| WHAT YOU NEED TO DO |
From the piece on the film The Forgotten Space, print everything from "The film can" down to "which they work.", word for word.

| PASSAGE SHOWN |
+++++
Yesterday I saw Allan Sekula and Noel Burch’s powerful film The Forgotten Space.  The idea behind the film is that the sea is a space which we have come to see as nothing other than a blank surface across which vast quantities of goods can be transported in nondescript shipping containers. If we once revered the sea as a consumer of souls, today we are killing it through acidifying carbon emissions from the thousands of gigantic container ships that ply the waters of the world.

Sekula and Burch’s film offers a potent series of perspectives on the toll taken by neoliberal globalization by looking at a series of port cities: Rotterdam, Los Angeles, Hong Kong, and Bilbao. Through interviews and haunting vignettes in each of these maritime sites and their hinterlands, Sekula and Burch show how containerization has facilitated the globalization of production while also dismantling unionized labor forces in the developed world.  The result is been sweeping generation of what Zygmunt Bauman calls wasted humanity: people and places for whom the neoliberal economy no longer has any practical use.

At the same time, the “flag of convenience” rule on the high seas has meant that shipping companies can charter their boats out of highly impoverished countries, and then staff them with an ill paid and eminently disposable labor force from underdeveloped nations such as the Philippines.

The Forgotten Space offers a powerful instance of what Fredric Jameson, in his well-known essay on Postmodernism, calls cognitive mapping.  By literally traversing the maritime networks that link together the contemporary consumer economy, Sekula and Burch help viewers understand the toll taken on communities and individuals by today’s global economy.

The film can at times feel crushing.  We are repeatedly exposed to images of gigantism and heedless development that dwarf individual experience and even cognition, not to mention political organizing.  On the other hand, Sekula and Burch are careful to include instances of resilience.  So we see workers around the world finding ways to retain a sense of individual dignity and collective identity despite the often grueling conditions under which they work.

I found the filmmakers’ interview with Chinese economist Minqi Li particularly powerful.  Li, the author of The Rise of China and the Demise of the Capitalist World Economy, argues that the integration of China’s vast peasantry into the world proletariat may have given capital the upper hand for the moment by disorganizing global labor, but in the long term this strategy will spell the death of capitalism since the Chinese working class will inevitably grow more organized and more assertive.  The rub, of course, is that in the not-so-long term we are likely to all be dead given the quickening onset of climate change.  Nonetheless, the filmmakers supplement this anodyne theoretical point with heart-rending examples of human resiliency and fragility in the face of the neoliberal global economy.

During the question and answer session that followed the screening, Sekula commented that his film has been refused by a whole series of international film festivals, including the Tribeca film festival here in NYC and the Sundance festival.  This strikes me as a real crime, although one that is not so surprising given the radical message it embodies.
+++++
| DATA EXTRACT |
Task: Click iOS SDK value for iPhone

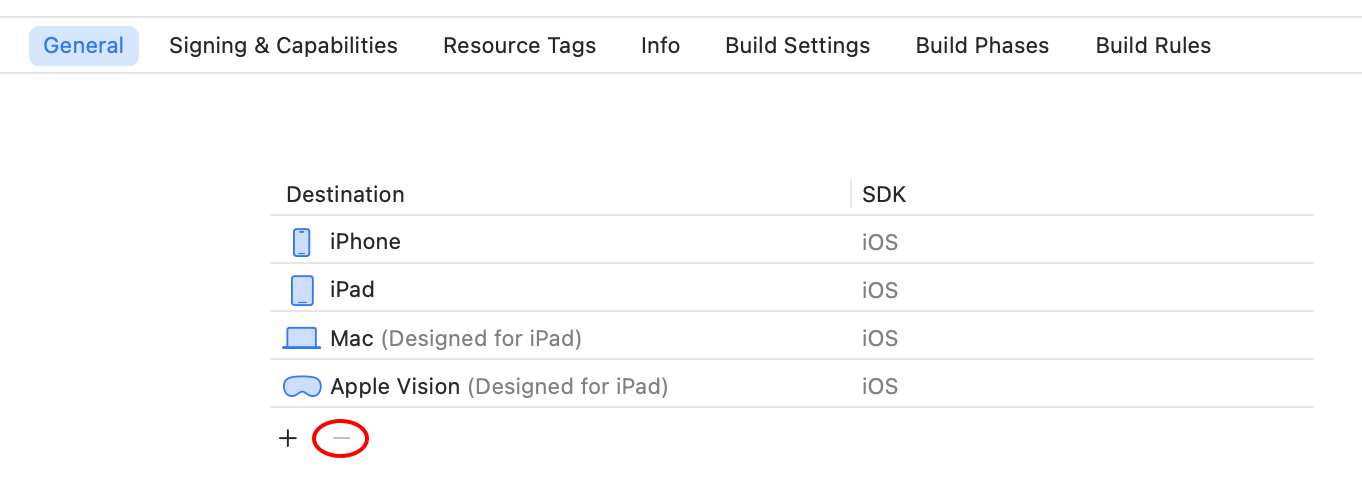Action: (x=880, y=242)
+++++
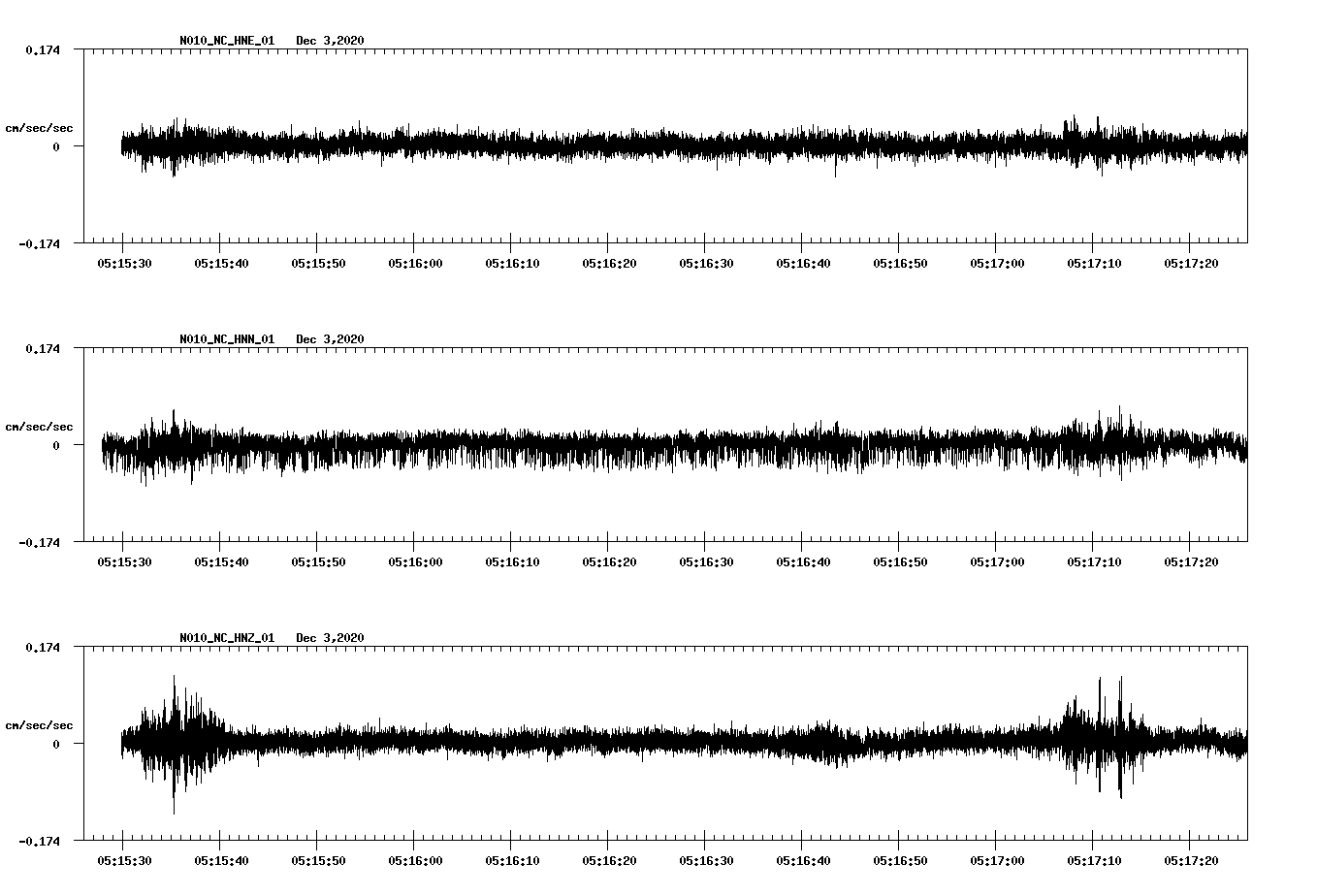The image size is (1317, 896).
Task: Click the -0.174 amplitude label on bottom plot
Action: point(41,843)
+++++
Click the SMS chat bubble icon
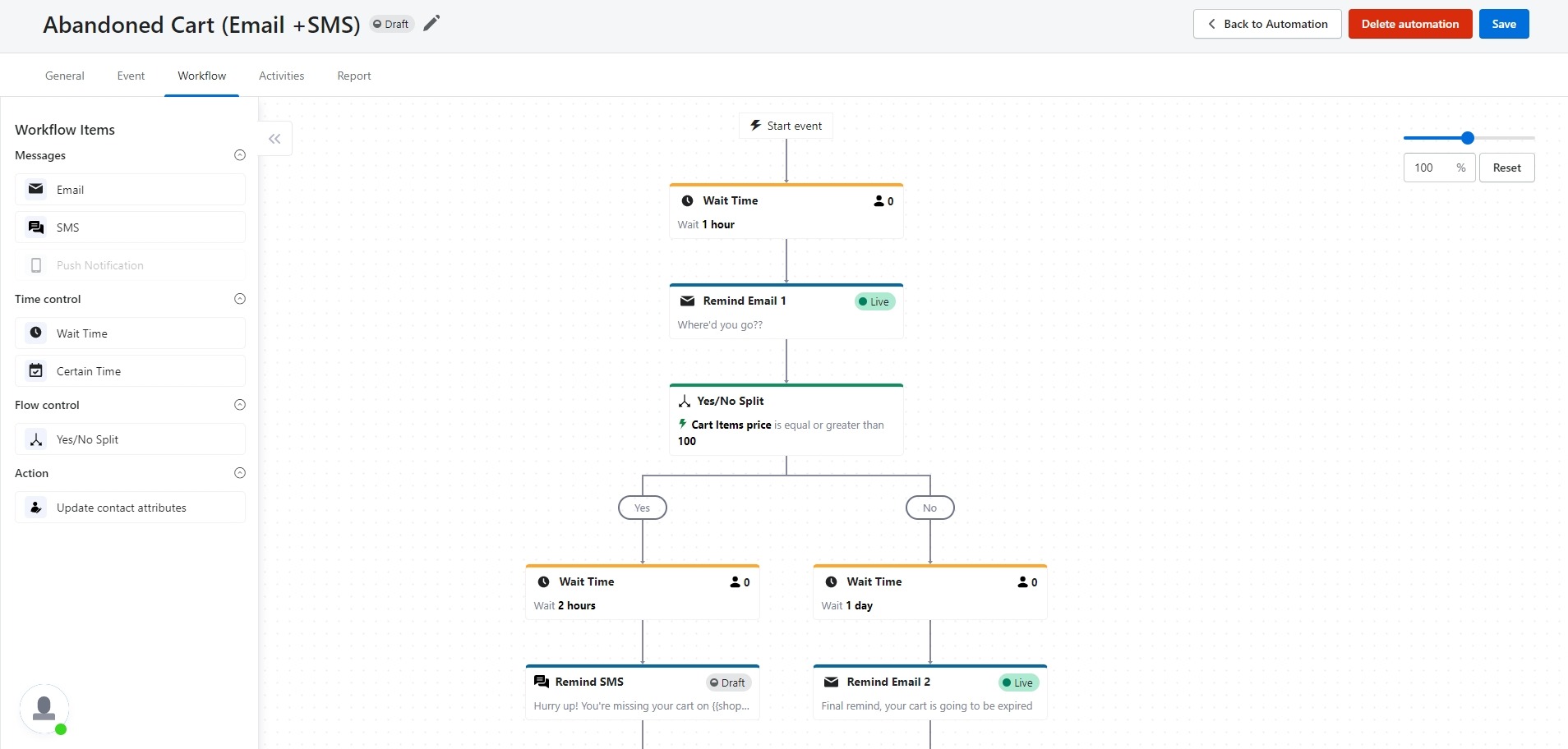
+++++
| RESPONSE TO THIS TASK |
The film can at times feel crushing.  We are repeatedly exposed to images of gigantism and heedless development that dwarf individual experience and even cognition, not to mention political organizing.  On the other hand, Sekula and Burch are careful to include instances of resilience.  So we see workers around the world finding ways to retain a sense of individual dignity and collective identity despite the often grueling conditions under which they work.